The problem >>
Would you print all of the records below exactly, without skipping any?

┌─ Material shown

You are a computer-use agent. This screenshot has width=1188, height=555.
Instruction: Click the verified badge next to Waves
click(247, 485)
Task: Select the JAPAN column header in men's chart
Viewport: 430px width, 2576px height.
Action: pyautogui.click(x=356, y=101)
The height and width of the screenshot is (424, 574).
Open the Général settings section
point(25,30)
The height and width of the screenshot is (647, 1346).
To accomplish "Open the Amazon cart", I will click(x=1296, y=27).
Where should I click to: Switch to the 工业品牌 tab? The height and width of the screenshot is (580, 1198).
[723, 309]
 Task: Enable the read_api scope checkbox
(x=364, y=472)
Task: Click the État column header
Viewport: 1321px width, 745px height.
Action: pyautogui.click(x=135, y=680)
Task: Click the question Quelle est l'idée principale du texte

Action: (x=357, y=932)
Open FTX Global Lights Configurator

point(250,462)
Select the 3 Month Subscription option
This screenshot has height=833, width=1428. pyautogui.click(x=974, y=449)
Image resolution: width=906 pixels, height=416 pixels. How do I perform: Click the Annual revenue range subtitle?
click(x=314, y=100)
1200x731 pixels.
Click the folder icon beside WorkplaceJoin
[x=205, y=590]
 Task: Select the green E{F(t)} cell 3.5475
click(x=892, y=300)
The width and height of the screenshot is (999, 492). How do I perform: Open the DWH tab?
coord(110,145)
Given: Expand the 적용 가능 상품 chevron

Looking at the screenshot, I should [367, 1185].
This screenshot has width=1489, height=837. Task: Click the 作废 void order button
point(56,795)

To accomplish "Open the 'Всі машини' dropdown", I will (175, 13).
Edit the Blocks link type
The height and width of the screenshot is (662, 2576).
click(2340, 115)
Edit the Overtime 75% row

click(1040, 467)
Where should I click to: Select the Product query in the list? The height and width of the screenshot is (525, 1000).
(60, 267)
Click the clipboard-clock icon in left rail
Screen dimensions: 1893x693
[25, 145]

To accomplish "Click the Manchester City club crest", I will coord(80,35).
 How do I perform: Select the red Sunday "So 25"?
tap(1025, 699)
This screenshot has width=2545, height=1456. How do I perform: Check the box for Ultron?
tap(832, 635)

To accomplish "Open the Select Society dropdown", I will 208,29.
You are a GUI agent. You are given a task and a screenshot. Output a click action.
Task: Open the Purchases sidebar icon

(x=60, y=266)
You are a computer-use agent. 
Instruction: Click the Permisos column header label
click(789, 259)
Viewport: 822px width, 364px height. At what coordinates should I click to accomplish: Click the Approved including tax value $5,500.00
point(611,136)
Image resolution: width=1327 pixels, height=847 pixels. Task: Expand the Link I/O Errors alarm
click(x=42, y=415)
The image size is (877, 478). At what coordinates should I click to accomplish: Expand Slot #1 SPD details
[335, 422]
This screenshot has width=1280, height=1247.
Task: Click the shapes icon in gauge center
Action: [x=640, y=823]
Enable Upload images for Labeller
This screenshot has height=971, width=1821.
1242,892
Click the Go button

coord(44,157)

└─

Answer to this task >>
You are a computer-use agent. This screenshot has width=1188, height=555.
Instruction: Click the verified badge next to Waves
click(247, 485)
Task: Select the JAPAN column header in men's chart
Viewport: 430px width, 2576px height.
Action: pyautogui.click(x=356, y=101)
The height and width of the screenshot is (424, 574).
Open the Général settings section
point(25,30)
The height and width of the screenshot is (647, 1346).
To accomplish "Open the Amazon cart", I will click(x=1296, y=27).
Where should I click to: Switch to the 工业品牌 tab? The height and width of the screenshot is (580, 1198).
[723, 309]
 Task: Enable the read_api scope checkbox
(x=364, y=472)
Task: Click the État column header
Viewport: 1321px width, 745px height.
Action: pyautogui.click(x=135, y=680)
Task: Click the question Quelle est l'idée principale du texte

Action: (x=357, y=932)
Open FTX Global Lights Configurator

point(250,462)
Select the 3 Month Subscription option
This screenshot has height=833, width=1428. pyautogui.click(x=974, y=449)
Image resolution: width=906 pixels, height=416 pixels. How do I perform: Click the Annual revenue range subtitle?
click(x=314, y=100)
1200x731 pixels.
Click the folder icon beside WorkplaceJoin
[x=205, y=590]
 Task: Select the green E{F(t)} cell 3.5475
click(x=892, y=300)
The width and height of the screenshot is (999, 492). How do I perform: Open the DWH tab?
coord(110,145)
Given: Expand the 적용 가능 상품 chevron

Looking at the screenshot, I should [367, 1185].
This screenshot has width=1489, height=837. Task: Click the 作废 void order button
point(56,795)

To accomplish "Open the 'Всі машини' dropdown", I will (175, 13).
Edit the Blocks link type
The height and width of the screenshot is (662, 2576).
click(2340, 115)
Edit the Overtime 75% row

click(1040, 467)
Where should I click to: Select the Product query in the list? The height and width of the screenshot is (525, 1000).
(60, 267)
Click the clipboard-clock icon in left rail
Screen dimensions: 1893x693
[25, 145]

To accomplish "Click the Manchester City club crest", I will coord(80,35).
 How do I perform: Select the red Sunday "So 25"?
tap(1025, 699)
This screenshot has width=2545, height=1456. How do I perform: Check the box for Ultron?
tap(832, 635)

To accomplish "Open the Select Society dropdown", I will 208,29.
You are a GUI agent. You are given a task and a screenshot. Output a click action.
Task: Open the Purchases sidebar icon

(x=60, y=266)
You are a computer-use agent. 
Instruction: Click the Permisos column header label
click(789, 259)
Viewport: 822px width, 364px height. At what coordinates should I click to accomplish: Click the Approved including tax value $5,500.00
point(611,136)
Image resolution: width=1327 pixels, height=847 pixels. Task: Expand the Link I/O Errors alarm
click(x=42, y=415)
The image size is (877, 478). At what coordinates should I click to accomplish: Expand Slot #1 SPD details
[335, 422]
This screenshot has width=1280, height=1247.
Task: Click the shapes icon in gauge center
Action: [x=640, y=823]
Enable Upload images for Labeller
This screenshot has height=971, width=1821.
1242,892
Click the Go button

coord(44,157)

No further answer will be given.